- **Given text**:
>>>

I have the following problem:

A program run on a windows machine (32bit, 3.1Gb memory, both VC++2008 and mingw compiled code) fails with a bad_alloc exception thrown (after allocating around 1.2Gb; the exception is thrown when trying to allocate a vector of 9 million doubles, i.e. around 75Mb) with plenty of RAM still available (at least according to task manager).

The same program run on linux machines (32bit, 4Gb memory; 32bit, 2Gb memory) runs fine with peak memory usage of around 1.6Gb. Interestingly the win32 code generated by mingw run on the 4Gb linux machine under wine also fails with a bad_alloc, albeit at a different (later) place then when run under windows...

What are the possible problems?

  • Heap fragmentation? (How would I know? How can this be solved?)

<<<

- **Dataset entries**:
>>>

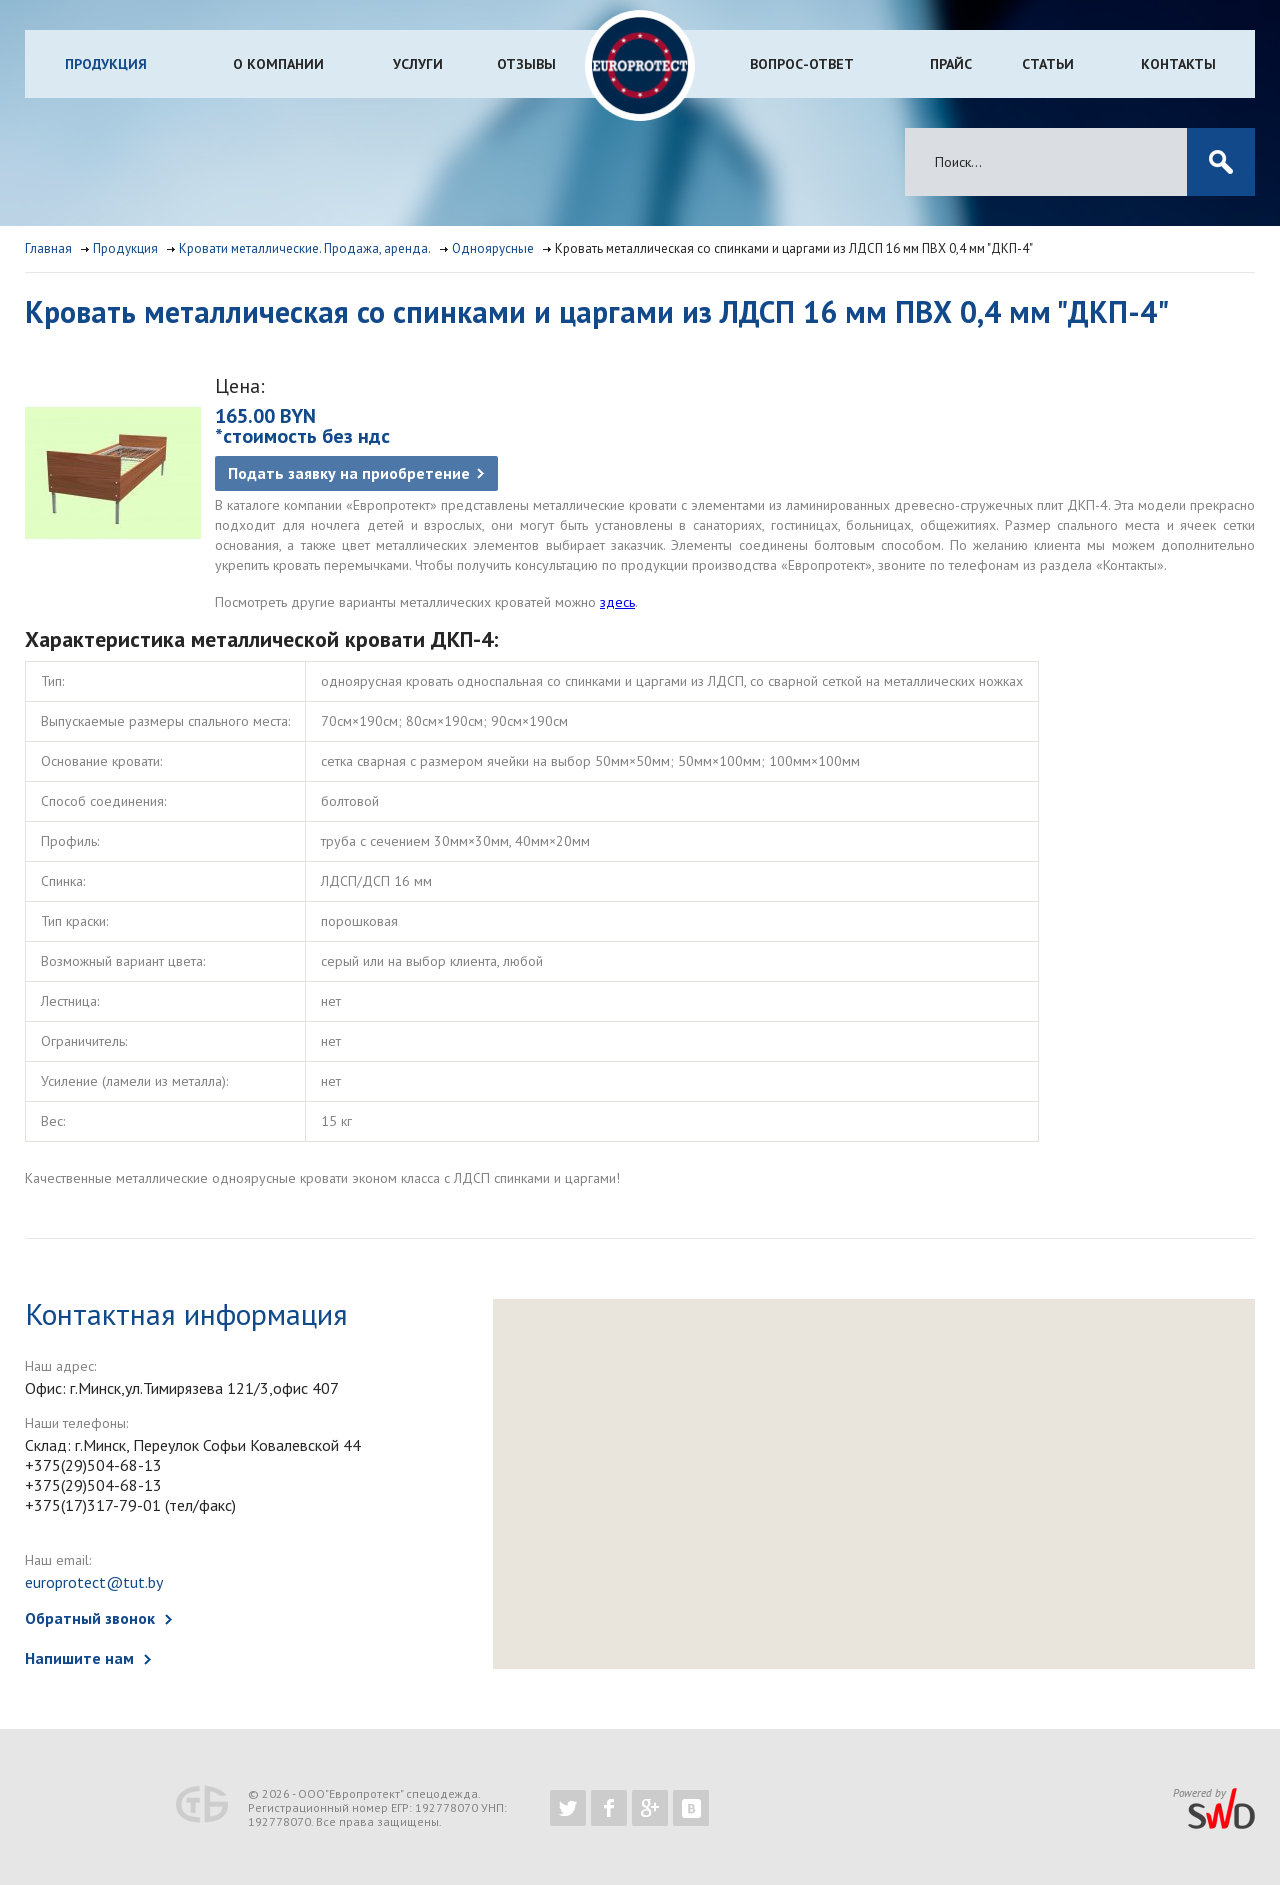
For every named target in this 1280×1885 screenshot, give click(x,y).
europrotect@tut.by (94, 1582)
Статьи (1048, 64)
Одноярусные (493, 248)
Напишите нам (79, 1658)
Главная (48, 248)
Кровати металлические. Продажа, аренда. (305, 248)
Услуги (418, 64)
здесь (617, 602)
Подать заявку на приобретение (349, 473)
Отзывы (526, 64)
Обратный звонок (90, 1618)
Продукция (106, 64)
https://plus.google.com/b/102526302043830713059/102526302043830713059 (650, 1808)
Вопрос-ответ (802, 64)
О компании (278, 64)
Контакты (1178, 64)
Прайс (951, 64)
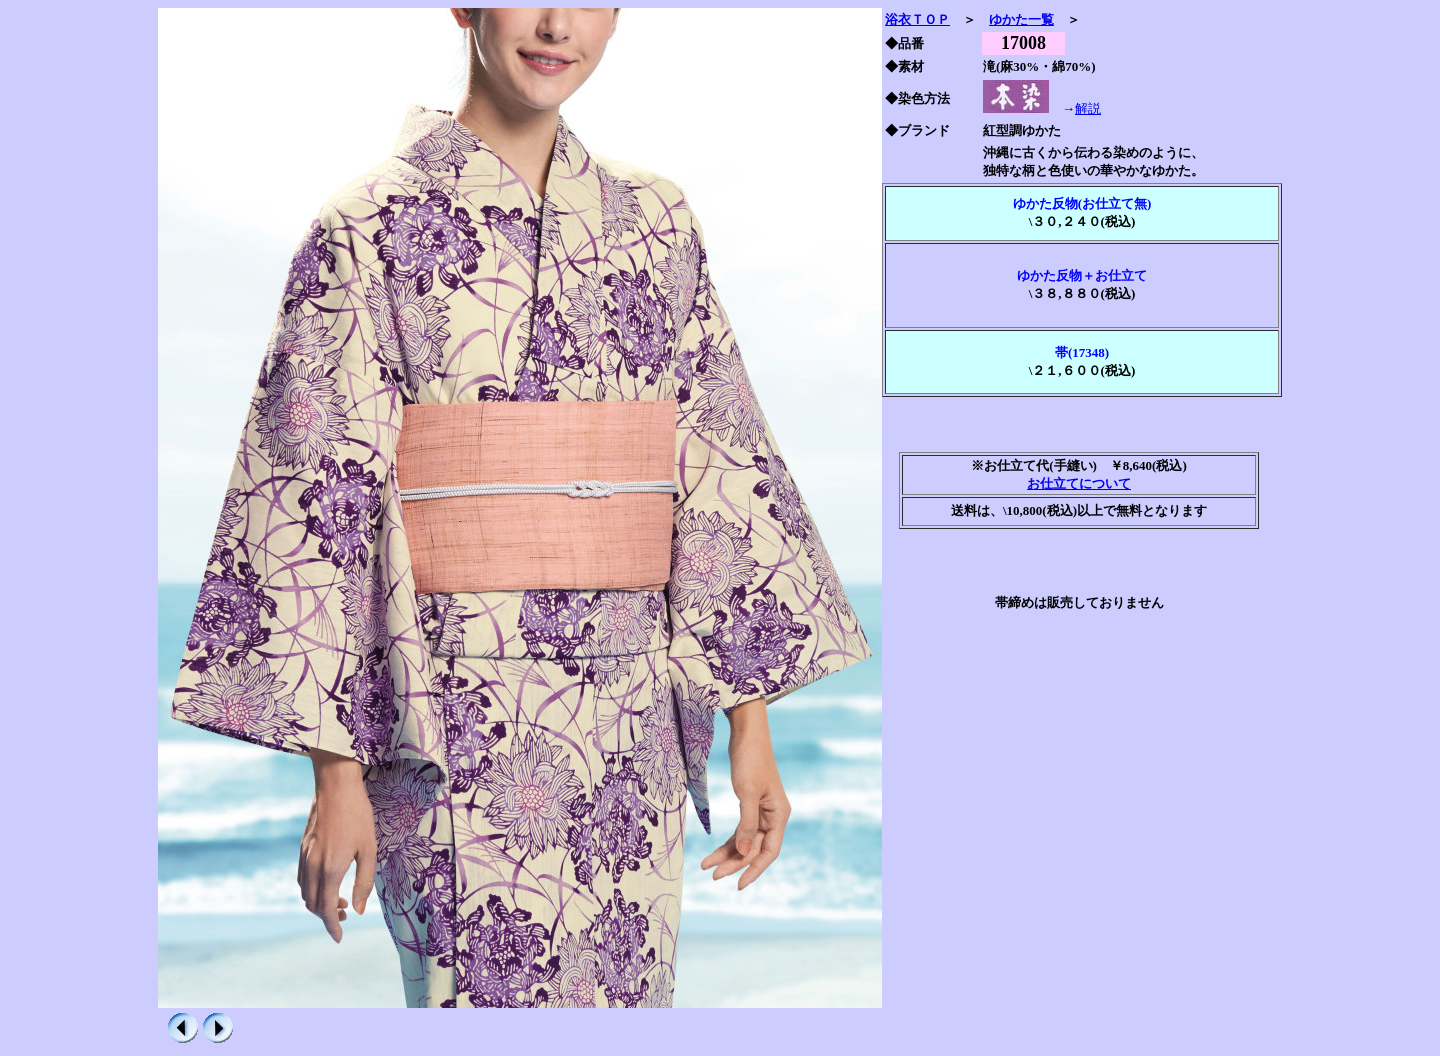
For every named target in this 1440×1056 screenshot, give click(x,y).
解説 (1088, 108)
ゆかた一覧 (1021, 19)
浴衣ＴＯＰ (917, 19)
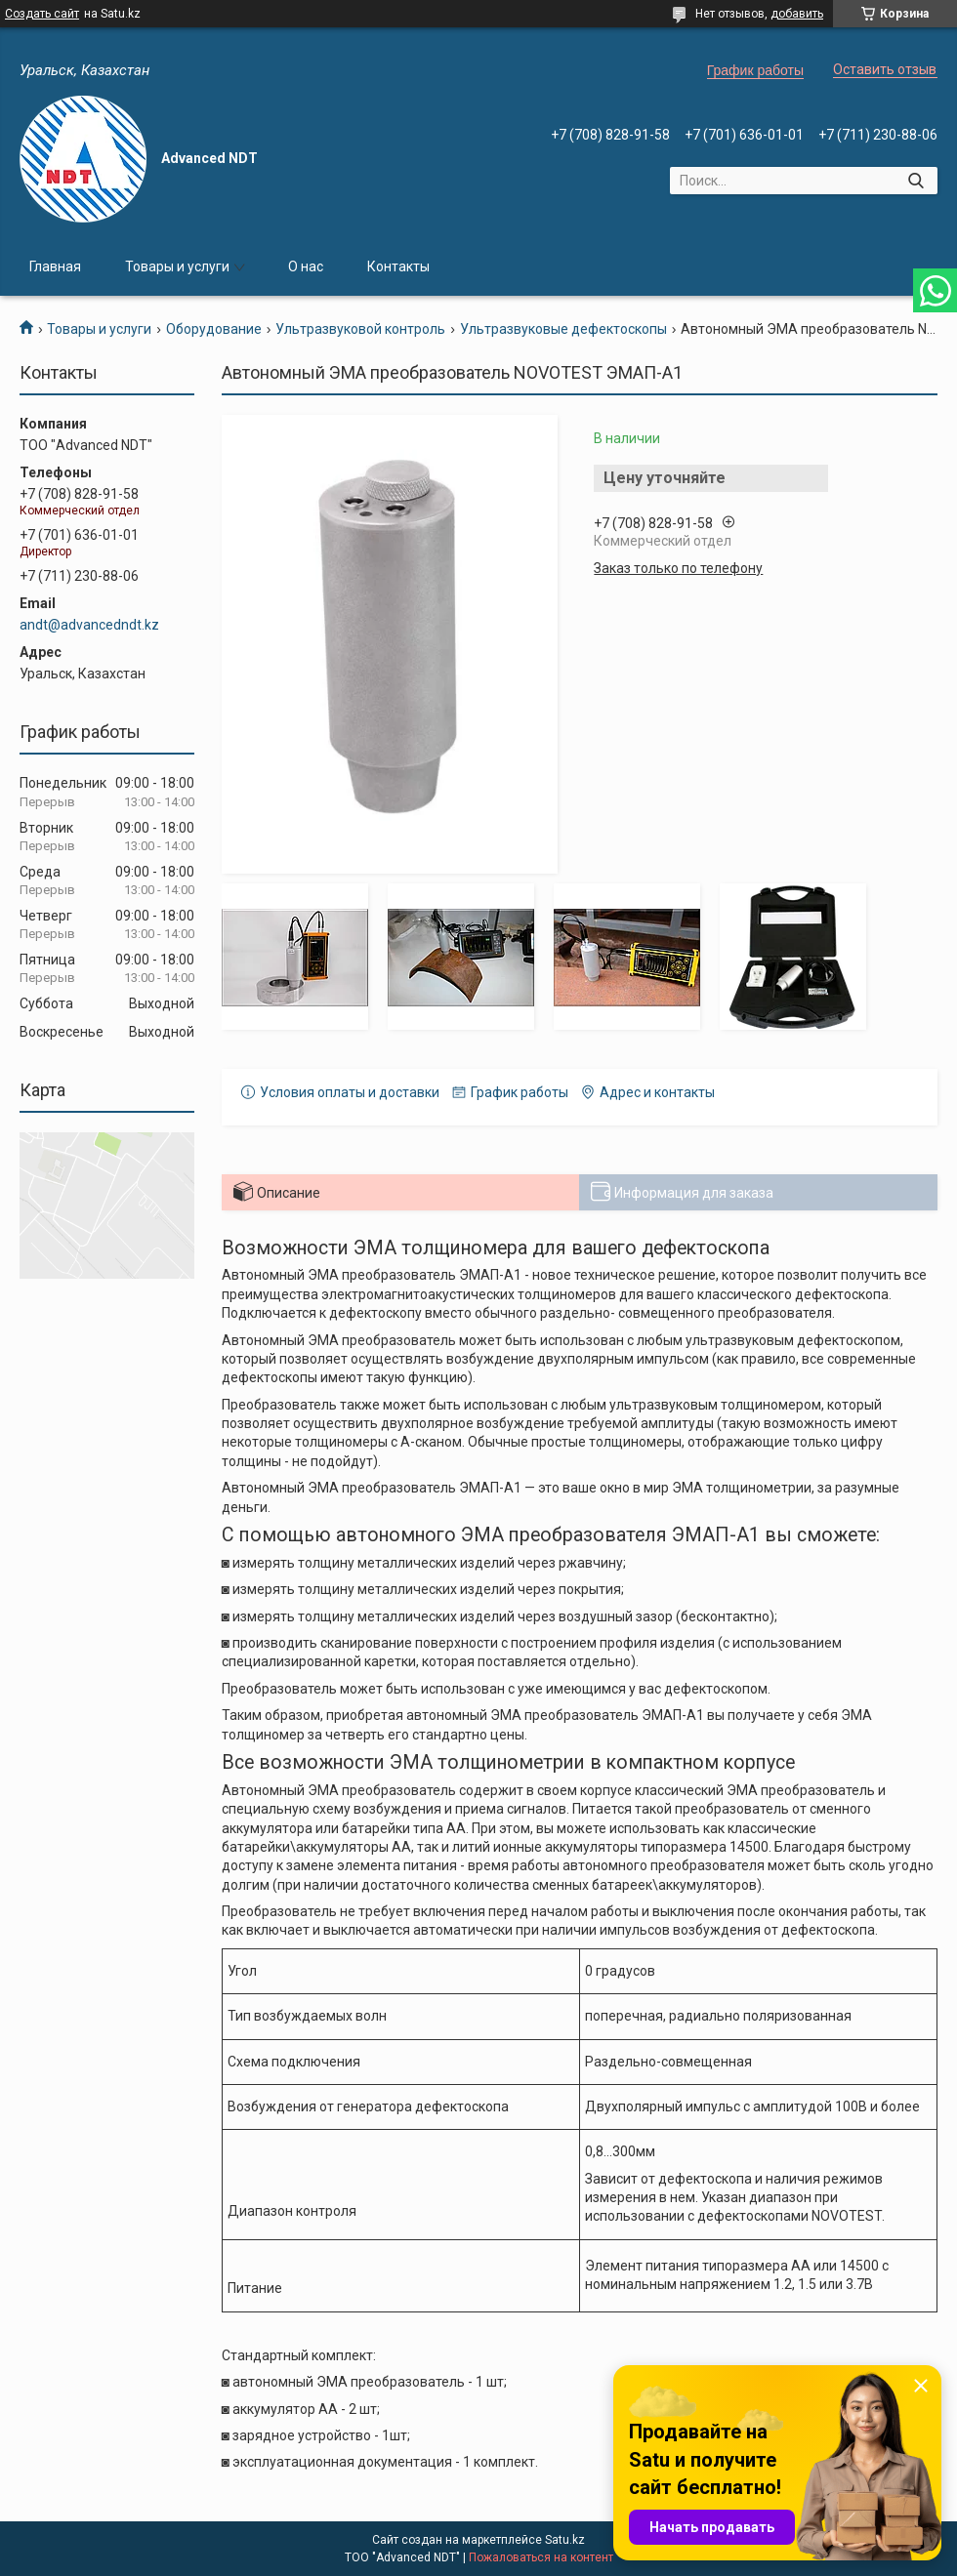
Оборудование (214, 329)
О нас (305, 266)
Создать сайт (42, 13)
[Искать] (915, 180)
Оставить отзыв (884, 69)
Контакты (398, 266)
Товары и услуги (177, 266)
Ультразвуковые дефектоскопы (563, 329)
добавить (796, 13)
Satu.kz (565, 2540)
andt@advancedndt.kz (89, 625)
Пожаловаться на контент (541, 2557)
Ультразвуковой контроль (360, 329)
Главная (55, 266)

<<<

- **What is asked**:
1. Can you edit the stretch from "A program run" through "the possible problems?" in the memory-error question so that "task manager" becomes "Resource Monitor"?
2. Could you convert the stretch of the entries from the line containing "Главная (48, 248)" through the end of the entries into a Markdown table with columns Row and Entry, skipping blank lines and leaving out the pictures?

- **Answers**:
1.
A program run on a windows machine (32bit, 3.1Gb memory, both VC++2008 and mingw compiled code) fails with a bad_alloc exception thrown (after allocating around 1.2Gb; the exception is thrown when trying to allocate a vector of 9 million doubles, i.e. around 75Mb) with plenty of RAM still available (at least according to Resource Monitor).

The same program run on linux machines (32bit, 4Gb memory; 32bit, 2Gb memory) runs fine with peak memory usage of around 1.6Gb. Interestingly the win32 code generated by mingw run on the 4Gb linux machine under wine also fails with a bad_alloc, albeit at a different (later) place then when run under windows...

What are the possible problems?

2.
| Row | Entry |
|---|---|
| 1 | Главная (48, 248) |
| 2 | Кровати металлические. Продажа, аренда. (305, 248) |
| 3 | Услуги (418, 64) |
| 4 | здесь (617, 602) |
| 5 | Подать заявку на приобретение (349, 473) |
| 6 | Отзывы (526, 64) |
| 7 | Обратный звонок (90, 1618) |
| 8 | Продукция (106, 64) |
| 9 | https://plus.google.com/b/102526302043830713059/102526302043830713059 (650, 1808) |
| 10 | Вопрос-ответ (802, 64) |
| 11 | О компании (278, 64) |
| 12 | Контакты (1178, 64) |
| 13 | Прайс (951, 64) |
| 14 | For every named target in this 1440×1056 screenshot, give click(x,y). |
| 15 | 解説 (1088, 108) |
| 16 | ゆかた一覧 (1021, 19) |
| 17 | 浴衣ＴＯＰ (917, 19) |
| 18 | Оборудование (214, 329) |
| 19 | О нас (305, 266) |
| 20 | Создать сайт (42, 13) |
| 21 | [Искать] (915, 180) |
| 22 | Оставить отзыв (884, 69) |
| 23 | Контакты (398, 266) |
| 24 | Товары и услуги (177, 266) |
| 25 | Ультразвуковые дефектоскопы (563, 329) |
| 26 | добавить (796, 13) |
| 27 | Satu.kz (565, 2540) |
| 28 | andt@advancedndt.kz (89, 625) |
| 29 | Пожаловаться на контент (541, 2557) |
| 30 | Ультразвуковой контроль (360, 329) |
| 31 | Главная (55, 266) |